In addition to the interaction energy, we calculated the potential energy (Figure 3c) and molecular energy (the sum of bond, angle, dihedral, and improper energy) (Figure 3e) of each digital oil at different temperatures. The diagrams of potential and molecular energy with error bars are shown in the Supporting Information. Potential energy refers to the energy associated with the entire atomic system, while molecular energy encompasses the sum of the bond energy, angle energy, dihedral angle energy, and improper energy. Plots of the data, accompanied by error bars, are presented in the Supplementary Information, because the errors for both potential energy and molecular energy were minimal. Notably, the energy curves were approximately straight lines, indicating that the time period selected for averaging was appropriate.

3.4. Cluster Analysis

To gain a better understanding of atomic mobility, we conducted cluster analysis using OVITO (Open Visualization Tool) [45] to examine the movements of atoms within the system. Clusters formed by atoms directly contribute to the reduction of molecular movement.

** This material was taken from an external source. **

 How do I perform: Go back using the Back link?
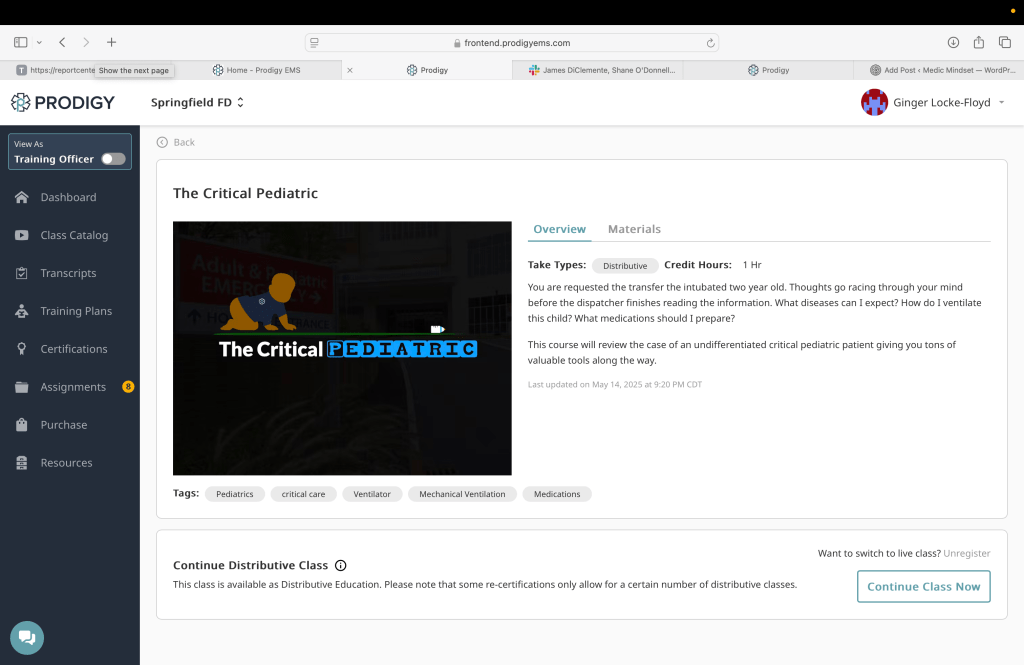(x=176, y=142)
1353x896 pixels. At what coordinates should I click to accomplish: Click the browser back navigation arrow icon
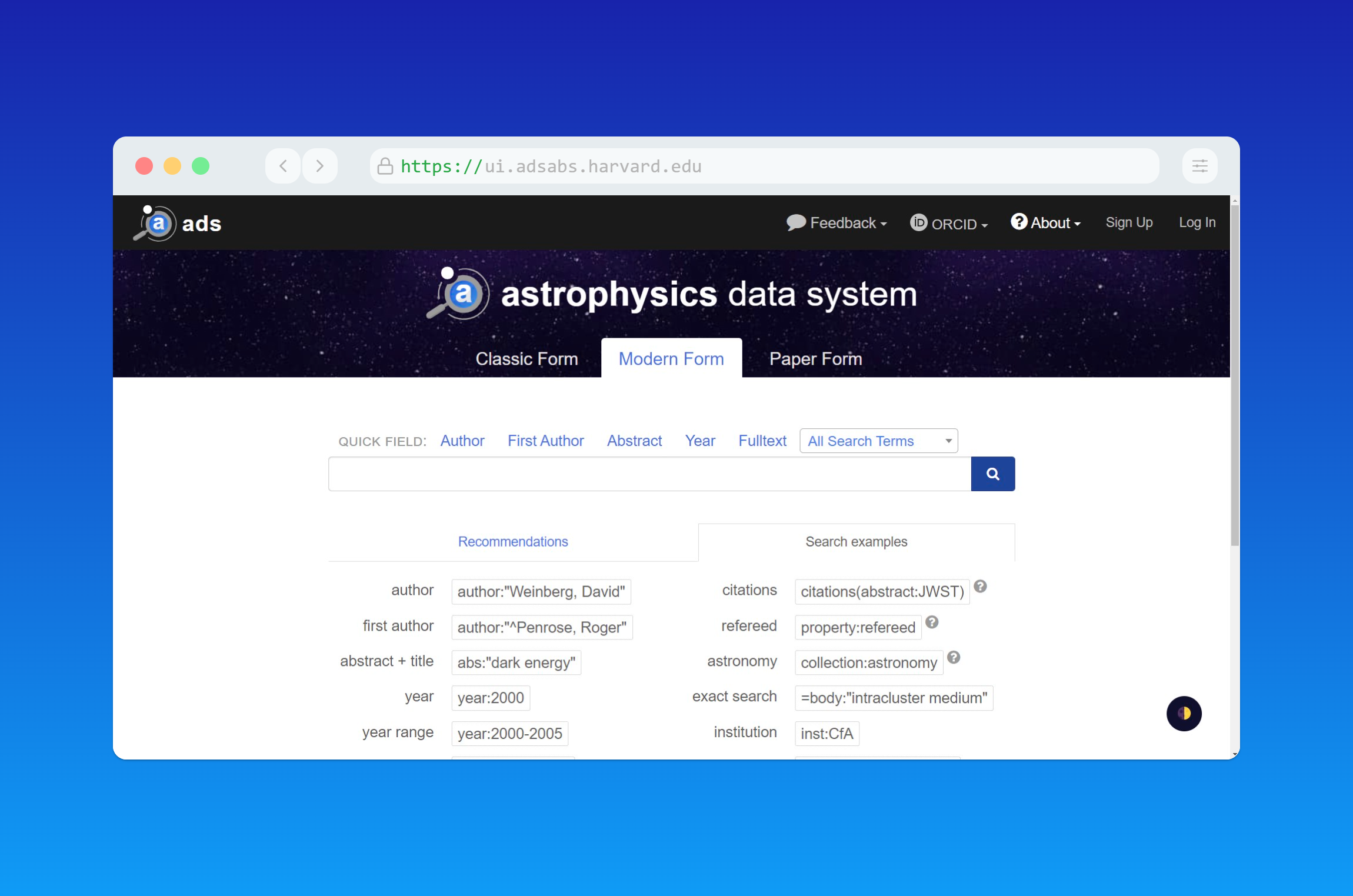point(283,166)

A cluster is defined as a group of interconnected particles, in which each particle is within the influence of the other particles in the same cluster. Every potential cluster was analyzed, and key parameters such as cluster count, radius of gyration, and relative shape anisotropy were determined. As shown in Figure 4, the number of clusters increased with increasing temperature. This is because increasing temperature caused the kinetic energy of atoms to increase, leading to more vigorous atomic motion and the formation of small clusters. However, owing to the distinct molecular compositions of the three digital oils, the cluster numbers could not be directly contrasted among these different oils. Consequently, to examine atomic aggregation across the various digital oils, we conducted an analysis of the radius of gyration of the clusters.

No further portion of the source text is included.